Metadata-Version: 2.4
Name: html-to-markdown
Version: 2.13.0
Classifier: Development Status :: 5 - Production/Stable
Classifier: Environment :: Console
Classifier: Intended Audience :: Developers
Classifier: License :: OSI Approved :: MIT License
Classifier: Operating System :: OS Independent
Classifier: Programming Language :: Python :: 3 :: Only
Classifier: Programming Language :: Python :: 3.10
Classifier: Programming Language :: Python :: 3.11
Classifier: Programming Language :: Python :: 3.12
Classifier: Programming Language :: Python :: 3.13
Classifier: Programming Language :: Python :: 3.14
Classifier: Programming Language :: Rust
Classifier: Topic :: Software Development :: Libraries :: Python Modules
Classifier: Topic :: Text Processing
Classifier: Topic :: Text Processing :: Markup
Classifier: Topic :: Text Processing :: Markup :: HTML
Classifier: Topic :: Text Processing :: Markup :: Markdown
Classifier: Typing :: Typed
License-File: LICENSE
Summary: High-performance HTML to Markdown converter powered by Rust with a clean Python API
Keywords: cli-tool,converter,html,html2markdown,html5,markdown,markup,parser,rust,text-processing
Home-Page: https://github.com/Goldziher/html-to-markdown
Author-email: Na'aman Hirschfeld <nhirschfeld@gmail.com>
Requires-Python: >=3.10
Description-Content-Type: text/markdown; charset=UTF-8; variant=GFM
Project-URL: Changelog, https://github.com/Goldziher/html-to-markdown/releases
Project-URL: Homepage, https://github.com/Goldziher/html-to-markdown
Project-URL: Issues, https://github.com/Goldziher/html-to-markdown/issues
Project-URL: Repository, https://github.com/Goldziher/html-to-markdown.git

# html-to-markdown

High-performance HTML to Markdown converter with a clean Python API (powered by a Rust core). The same engine also drives the Node.js, Ruby, PHP, and WebAssembly bindings, so rendered Markdown stays identical across runtimes. Wheels are published for Linux, macOS, and Windows.

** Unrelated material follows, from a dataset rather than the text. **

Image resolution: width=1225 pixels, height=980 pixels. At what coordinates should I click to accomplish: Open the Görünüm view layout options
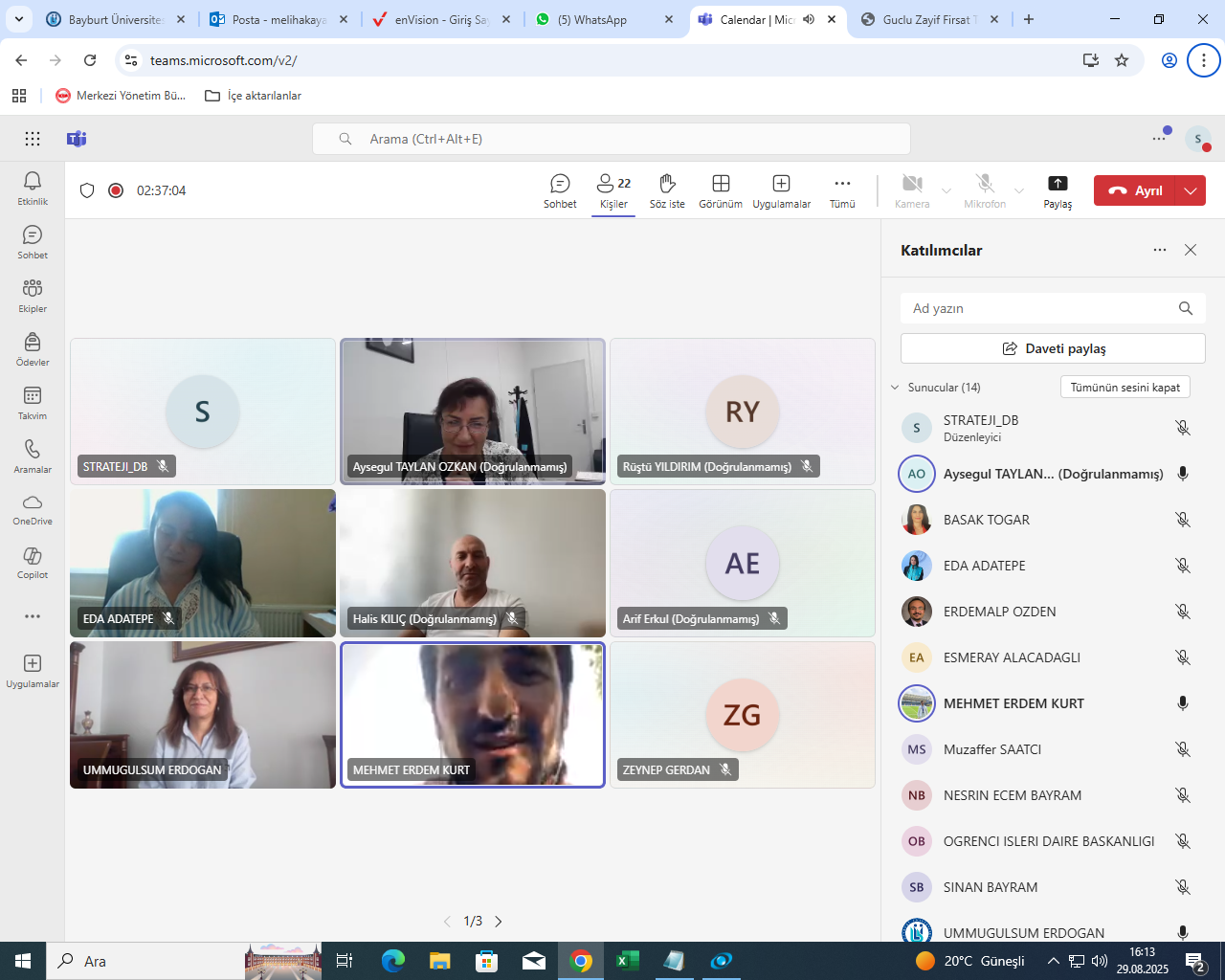721,190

[![Crates.io](https://img.shields.io/crates/v/html-to-markdown-rs.svg?logo=rust&label=crates.io)](https://crates.io/crates/html-to-markdown-rs)
[![npm (node)](https://img.shields.io/npm/v/html-to-markdown-node.svg?logo=npm)](https://www.npmjs.com/package/html-to-markdown-node)

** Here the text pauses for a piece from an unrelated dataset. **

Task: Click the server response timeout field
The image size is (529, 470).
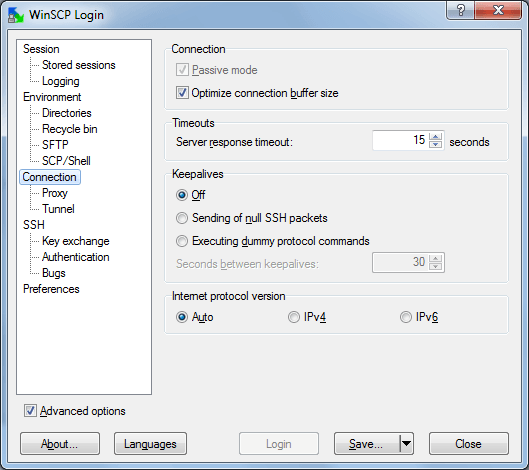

[![npm (wasm)](https://img.shields.io/npm/v/html-to-markdown-wasm.svg?logo=npm)](https://www.npmjs.com/package/html-to-markdown-wasm)

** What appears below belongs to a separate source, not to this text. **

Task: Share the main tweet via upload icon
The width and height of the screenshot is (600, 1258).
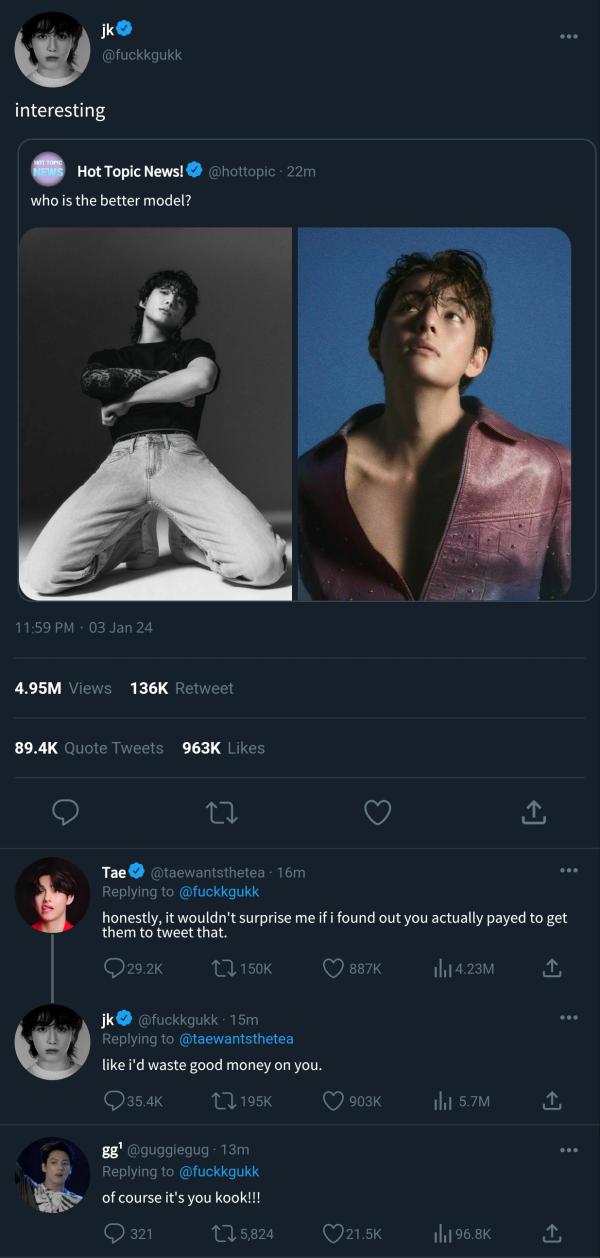Action: [x=534, y=812]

[![PyPI](https://img.shields.io/pypi/v/html-to-markdown.svg?logo=pypi)](https://pypi.org/project/html-to-markdown/)
[![Packagist](https://img.shields.io/packagist/v/goldziher/html-to-markdown.svg)](https://packagist.org/packages/goldziher/html-to-markdown)
[![RubyGems](https://badge.fury.io/rb/html-to-markdown.svg)](https://rubygems.org/gems/html-to-markdown)
[![Hex.pm](https://img.shields.io/hexpm/v/html_to_markdown.svg)](https://hex.pm/packages/html_to_markdown)
[![NuGet](https://img.shields.io/nuget/v/Goldziher.HtmlToMarkdown.svg)](https://www.nuget.org/packages/Goldziher.HtmlToMarkdown/)
[![Maven Central](https://img.shields.io/maven-central/v/io.github.goldziher/html-to-markdown.svg)](https://central.sonatype.com/artifact/io.github.goldziher/html-to-markdown)
[![Go Reference](https://pkg.go.dev/badge/github.com/Goldziher/html-to-markdown/packages/go/htmltomarkdown.svg)](https://pkg.go.dev/github.com/Goldziher/html-to-markdown/packages/go/htmltomarkdown)
[![License: MIT](https://img.shields.io/badge/License-MIT-yellow.svg)](https://github.com/Goldziher/html-to-markdown/blob/main/LICENSE)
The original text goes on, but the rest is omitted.